From Biological Essentialism To Situated Knowledge: A Comparative Study Of Plath’S The Bell Jar And Shah’S Before She Sleeps
Keywords:
Feminism, Medical Humanities, Situated Knowledge, and Biological Essentialism.Abstract
In this paper, the author discuss Plath’s The Bell Jar and Shah’s Before She Sleeps in the light of Haraway's Situated Knowledges: The Science Question in Feminism and the Privilege of Partial Perspective. This paper demonstrates how specific culture, knowledge, geography, and power dynamics shape gender identities and reinforce objective stereotypes. From a medical humanities perspective, it examines how medical and biological sciences have shaped women's experiences across various cultures. This study claims that the dimorphic concept of gender, which holds that men are essentially independent owing to their biological anatomy, is only one side of the coin. Donna Haraway's concept of Situated Knowledge challenges deterministic ideals of science and proposes a new science that includes and prefers women's lived experiences over their biology. In The Bell Jar, the protagonist, Esther Greenwood resists and questions the psychiatric institutions that label her nonconformity as mental illness. Dr. Gordon ignores her medical history and administers electric shock therapy, exacerbating her condition. Ultimately, with the arrival of a female psychiatrist Dr. Nolan, Esther begins to feel that her personal and lived experiences are acknowledged with empathy and respect. Similarly, in Before She Sleeps, some women create their own space, Panah, to resist the regime of the Green City.

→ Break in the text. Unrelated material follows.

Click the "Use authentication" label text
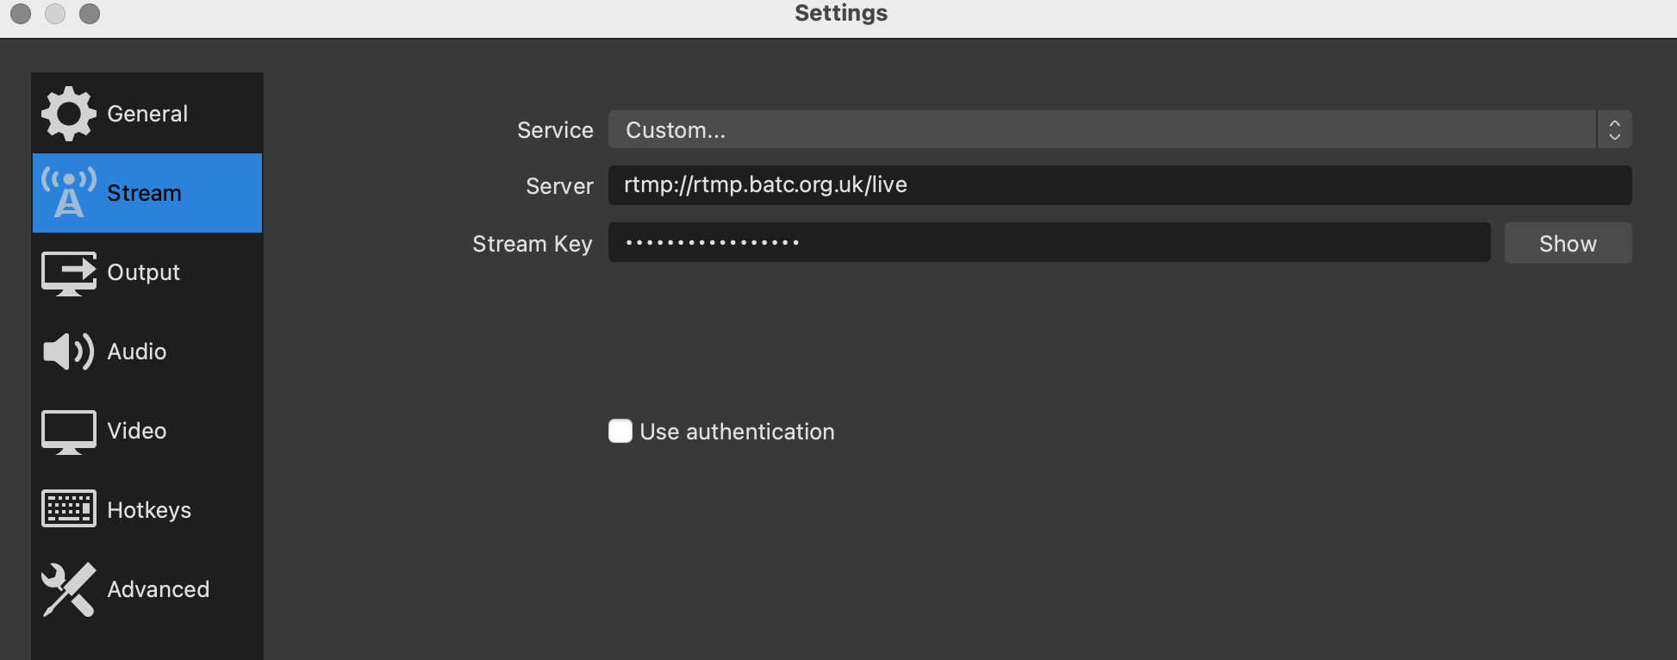Viewport: 1677px width, 660px height. pyautogui.click(x=737, y=432)
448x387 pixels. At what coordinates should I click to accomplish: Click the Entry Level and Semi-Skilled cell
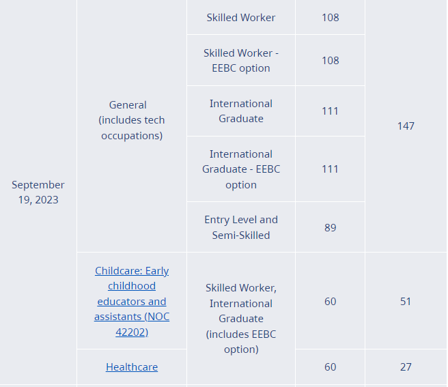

It manifest their struggle against the medical gaze, which reduces women to their reproductive capacities without considering them human. Medical authorities conducted experiments on women without taking into account their emotional, physical, social, and psychological well-being. This study acknowledges that women are influenced not just by biological traits but also by social structures, cultural norms, and values. It emphasizes their resistance to imposed biological roles using both mind and body, while also demonstrating that their responses differ among cultures and are not universally defined.